■ **Goal 1**
Restate the mini-review on account lockout performance options in full, word for word.

■ **Provided passage**
============================================================

Mini-review: account lockout KDB performance options

ghudson@MIT.EDU ghudson at MIT.EDU
Sat May 1 00:51:22 EDT 2010


We've been asked to add configuration variables to tune the
performance penalties associated with account lockout.  This request
is most relevant to high-load LDAP deployments.  I'm thinking of two
boolean configuration variables:

  1. Disable updating last_success.
  2. Disable updating last_failed and fail_auth_count (and
     consequently disable lockout support).

last_success is just informational and is not used by the lockout
logic, so can be disabled without disabling lockout support.  Without
the need to update last_success, write operations can be avoided for
successful preauthenticated AS requests unless fail_auth_count needs
to be reset (i.e. unless a failed request occurred since the last
successful request).

If lockout support can be disabled entirely, then we avoid the
overhead of looking up the password policy (for principals which have
one) as well as the write overhead of maintaining last_failed and
fail_auth_count.

============================================================

■ **Records for this task**
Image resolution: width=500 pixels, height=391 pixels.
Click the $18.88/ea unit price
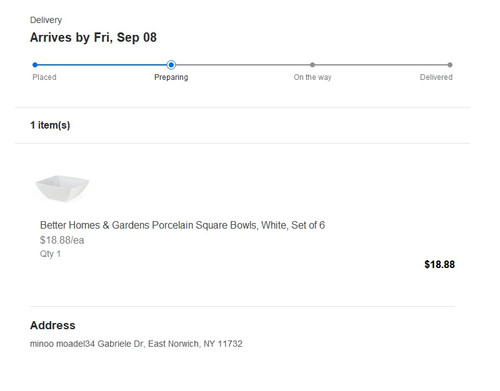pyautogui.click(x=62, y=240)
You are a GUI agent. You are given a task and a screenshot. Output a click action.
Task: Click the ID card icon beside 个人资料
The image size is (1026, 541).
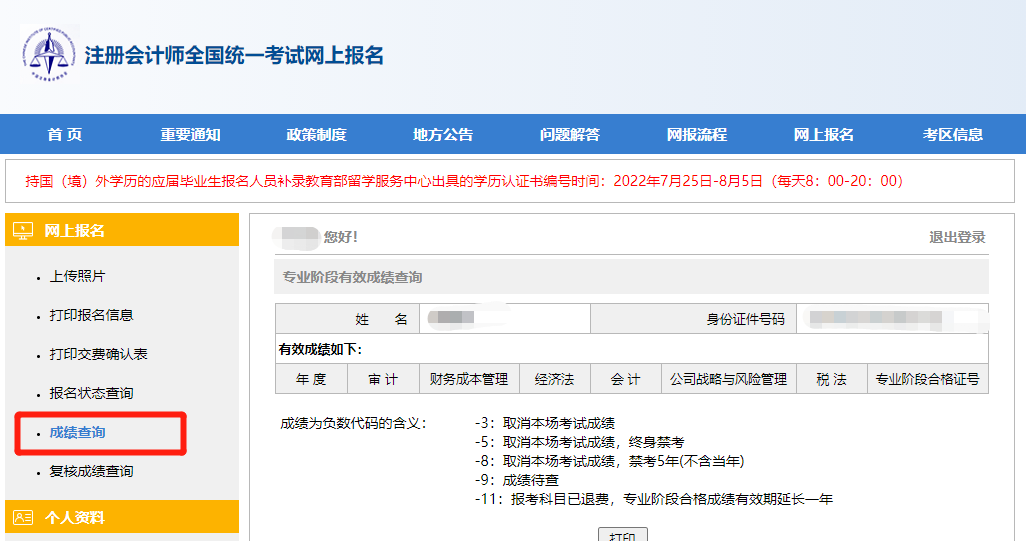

============================================================

■ **Goal 2**
Transcribe both records above word for word, leaving the pictures out of your answer.

■ **Complete response 1**
Mini-review: account lockout KDB performance options

ghudson@MIT.EDU ghudson at MIT.EDU
Sat May 1 00:51:22 EDT 2010


We've been asked to add configuration variables to tune the
performance penalties associated with account lockout.  This request
is most relevant to high-load LDAP deployments.  I'm thinking of two
boolean configuration variables:

  1. Disable updating last_success.
  2. Disable updating last_failed and fail_auth_count (and
     consequently disable lockout support).

last_success is just informational and is not used by the lockout
logic, so can be disabled without disabling lockout support.  Without
the need to update last_success, write operations can be avoided for
successful preauthenticated AS requests unless fail_auth_count needs
to be reset (i.e. unless a failed request occurred since the last
successful request).

If lockout support can be disabled entirely, then we avoid the
overhead of looking up the password policy (for principals which have
one) as well as the write overhead of maintaining last_failed and
fail_auth_count.

■ **Complete response 2**
Image resolution: width=500 pixels, height=391 pixels.
Click the $18.88/ea unit price
pyautogui.click(x=62, y=240)
You are a GUI agent. You are given a task and a screenshot. Output a click action.
Task: Click the ID card icon beside 个人资料
The image size is (1026, 541).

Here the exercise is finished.